You can't help but be impressed with the way the developers have somehow been able to squeeze so much playability into such a simple gameplay system. It's also quite nice that you can go back and replay levels you've completed in order to attempt to better your finish times, not to mention collect any feathers you might have missed out on the first time around. There's almost a limitless amount of things to do within the game and the replay value will keep you coming back for more long after you've completed the initial adventure.
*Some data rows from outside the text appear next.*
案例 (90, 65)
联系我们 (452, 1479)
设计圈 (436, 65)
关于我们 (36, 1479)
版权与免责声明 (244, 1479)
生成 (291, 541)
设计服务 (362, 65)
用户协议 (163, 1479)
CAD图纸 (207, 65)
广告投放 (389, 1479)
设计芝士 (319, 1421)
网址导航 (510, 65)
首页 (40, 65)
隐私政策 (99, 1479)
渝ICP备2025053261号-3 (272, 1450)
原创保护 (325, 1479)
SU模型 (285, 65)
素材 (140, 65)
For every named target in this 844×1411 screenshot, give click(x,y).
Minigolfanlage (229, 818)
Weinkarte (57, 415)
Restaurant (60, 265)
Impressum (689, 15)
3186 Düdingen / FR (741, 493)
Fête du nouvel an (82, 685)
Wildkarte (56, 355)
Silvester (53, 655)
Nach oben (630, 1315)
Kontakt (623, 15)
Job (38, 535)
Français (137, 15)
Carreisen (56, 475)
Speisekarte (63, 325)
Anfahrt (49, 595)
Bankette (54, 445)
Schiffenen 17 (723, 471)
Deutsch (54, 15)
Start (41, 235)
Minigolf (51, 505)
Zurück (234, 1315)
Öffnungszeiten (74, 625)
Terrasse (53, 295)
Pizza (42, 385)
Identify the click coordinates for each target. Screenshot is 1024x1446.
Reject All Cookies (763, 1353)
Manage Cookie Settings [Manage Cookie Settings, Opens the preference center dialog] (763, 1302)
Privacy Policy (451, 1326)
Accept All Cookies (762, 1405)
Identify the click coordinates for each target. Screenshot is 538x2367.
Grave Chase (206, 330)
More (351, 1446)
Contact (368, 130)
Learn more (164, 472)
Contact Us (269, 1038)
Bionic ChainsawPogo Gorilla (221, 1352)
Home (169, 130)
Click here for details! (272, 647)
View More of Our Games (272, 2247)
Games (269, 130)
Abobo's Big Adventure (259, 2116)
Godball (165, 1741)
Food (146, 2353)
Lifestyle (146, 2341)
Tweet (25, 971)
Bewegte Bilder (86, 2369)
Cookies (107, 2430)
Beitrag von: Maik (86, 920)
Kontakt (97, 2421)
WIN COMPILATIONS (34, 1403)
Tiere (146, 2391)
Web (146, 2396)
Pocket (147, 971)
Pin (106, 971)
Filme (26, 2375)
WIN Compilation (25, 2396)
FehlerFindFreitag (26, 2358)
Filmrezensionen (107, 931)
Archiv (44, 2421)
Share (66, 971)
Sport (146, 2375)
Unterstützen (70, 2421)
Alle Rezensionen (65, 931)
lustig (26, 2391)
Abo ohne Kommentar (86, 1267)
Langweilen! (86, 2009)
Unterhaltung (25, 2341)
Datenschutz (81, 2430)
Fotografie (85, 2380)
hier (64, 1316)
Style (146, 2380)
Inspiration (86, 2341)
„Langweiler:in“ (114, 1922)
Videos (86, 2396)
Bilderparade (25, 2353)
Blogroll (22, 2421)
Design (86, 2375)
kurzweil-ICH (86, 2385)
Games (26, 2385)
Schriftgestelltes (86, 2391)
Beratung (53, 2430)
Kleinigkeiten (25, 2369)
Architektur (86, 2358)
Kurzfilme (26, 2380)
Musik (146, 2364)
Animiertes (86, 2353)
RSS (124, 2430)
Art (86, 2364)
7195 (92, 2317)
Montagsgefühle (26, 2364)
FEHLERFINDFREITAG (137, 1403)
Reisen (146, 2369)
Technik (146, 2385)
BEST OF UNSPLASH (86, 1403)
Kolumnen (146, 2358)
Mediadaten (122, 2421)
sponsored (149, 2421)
The visuals in both versions are also rather similar, although some of the special effects of the Wii version had to be cut in order to get the game running on the less powerful DS system. The lush storybook visuals really jump off of the screen and further enhance the game's fairy tale charm. The same can also be said of the rather endearing musical score you'll be treated to throughout the adventure. There's not a bad track in the bunch and the Wii and DS versions both sound equally impressive. It's clear that no corners were cut when the developers were putting the audio/visual presentation together and they really do compliment the action unfolding onscreen perfectly.

Birds of prey

Ivy the Kiwi? is absolutely chock full of whimsical charm and personality and offers up an amazing gameplay experience to go along with it. The game is easy enough for gamers of all ages to pick up and enjoy and with the hefty dose of replay value built right into the game, you'll never be at a loss for something to do. Not only that, but the game will only set you back a mere $20 for the DS version and $30 for the Wii version. Even at full price these two games would have been more than worth their weight in gold, but at these bargain prices, they're an absolute steal. If you can appreciate something a little different, this is a definitely a game that you need to put on your wish list.

There's a five level demo of the DS version of Ivy the Kiwi? now available on the Nintendo Channel for everyone to try out. It will be available for download until August 15th. And don't forget, the game hits North American retailers on August 24th.

We'd also like to take this opportunity to thank XSEED and ONE PR Studio for allowing us to preview these two games.